Lines from the one containing "At what coordinates" through the final line of the records below are needed, copied exactly, with no pictures.

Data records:
+-------+

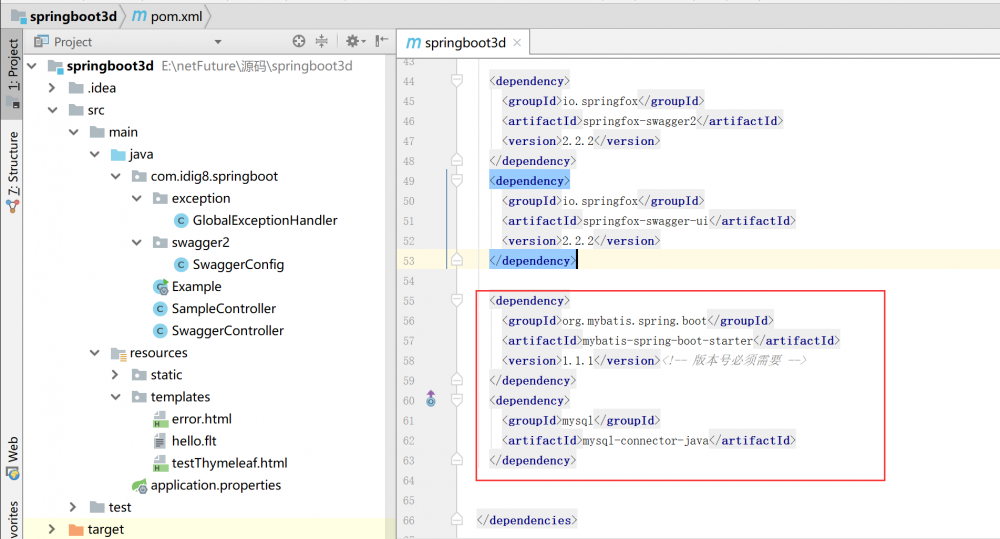Select the application.properties file

point(215,485)
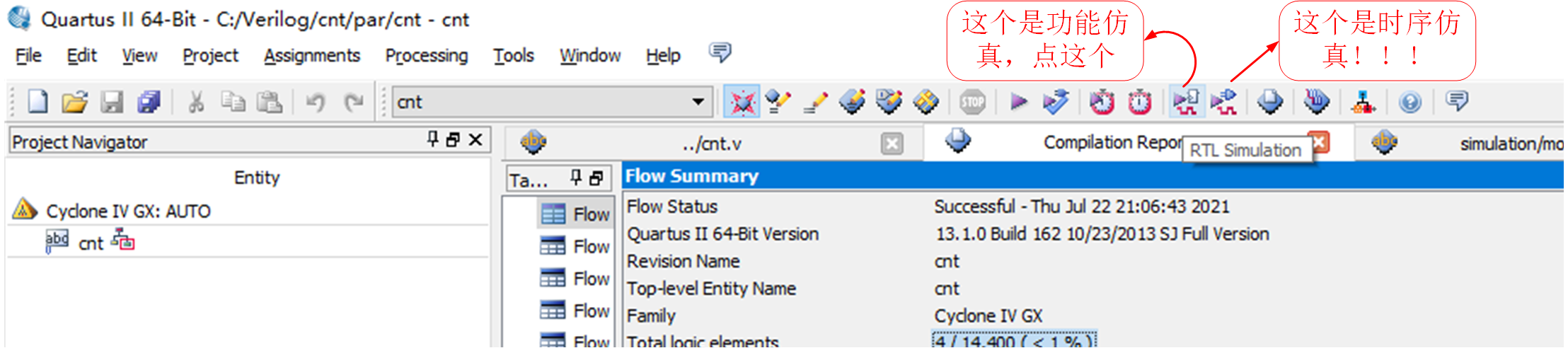Open the Assignments menu
The width and height of the screenshot is (1568, 348).
[x=312, y=55]
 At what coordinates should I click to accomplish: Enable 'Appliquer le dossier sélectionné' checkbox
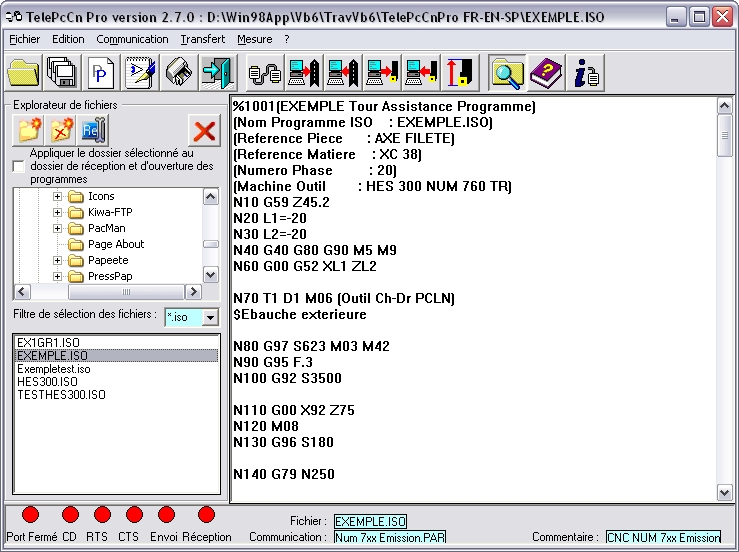coord(18,166)
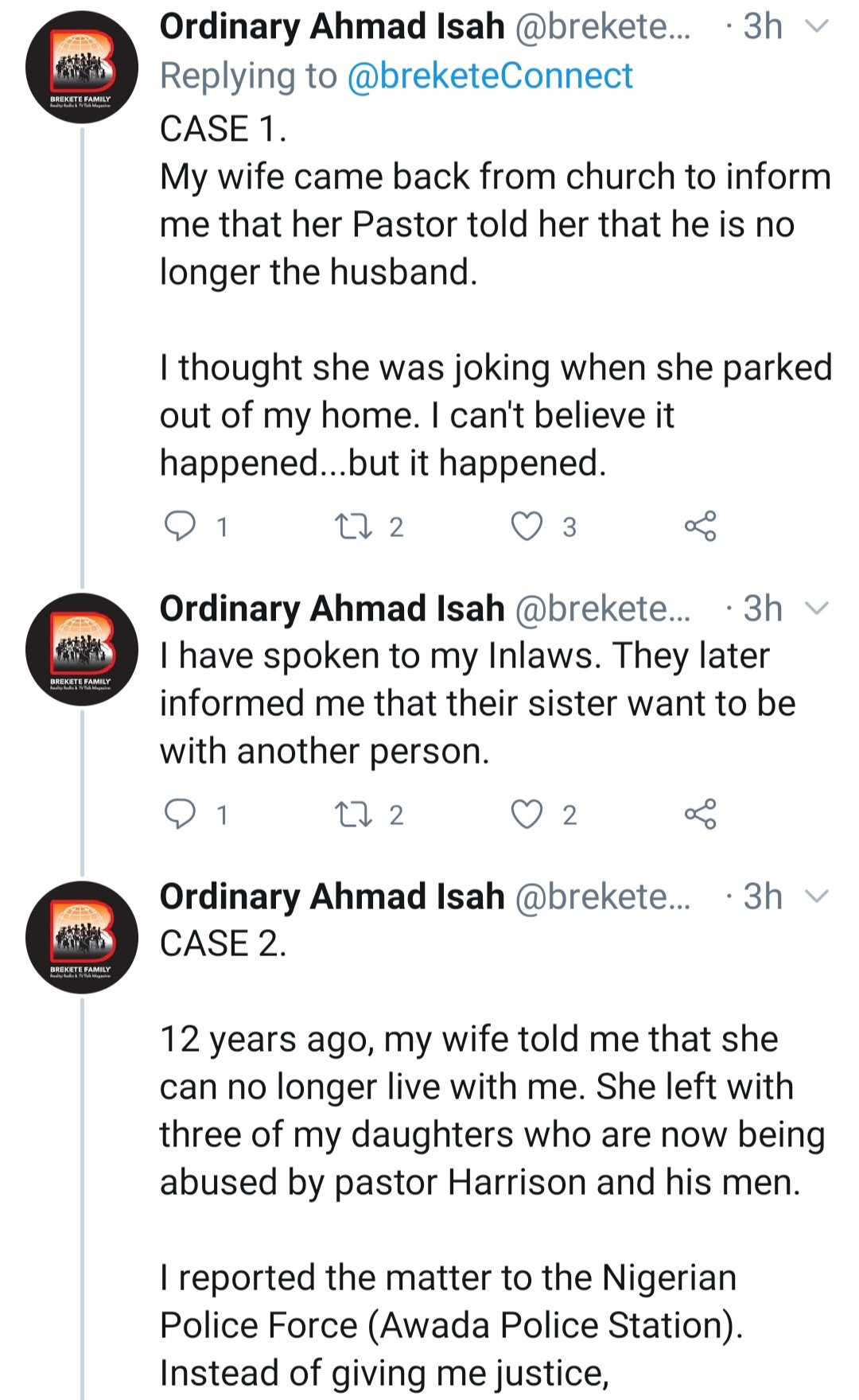Open the CASE 1 tweet options chevron
The width and height of the screenshot is (859, 1400).
coord(817,27)
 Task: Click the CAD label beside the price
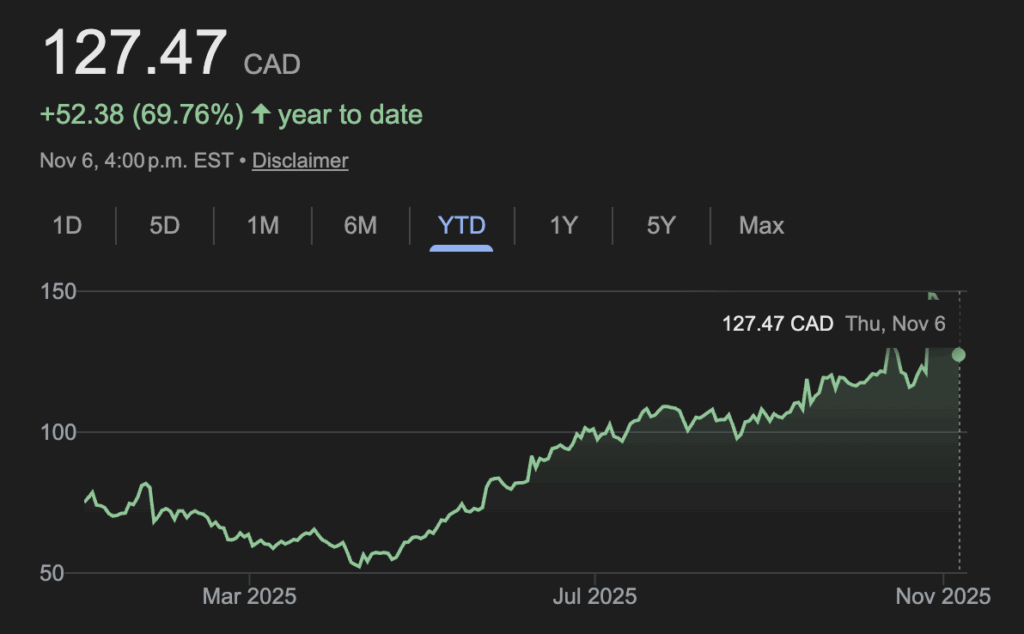point(272,65)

+-------+

Answer to the exercise:
 At what coordinates should I click to accomplish: Enable 'Appliquer le dossier sélectionné' checkbox
coord(18,166)
Open the CASE 1 tweet options chevron
The width and height of the screenshot is (859, 1400).
coord(817,27)
 Task: Click the CAD label beside the price
point(272,65)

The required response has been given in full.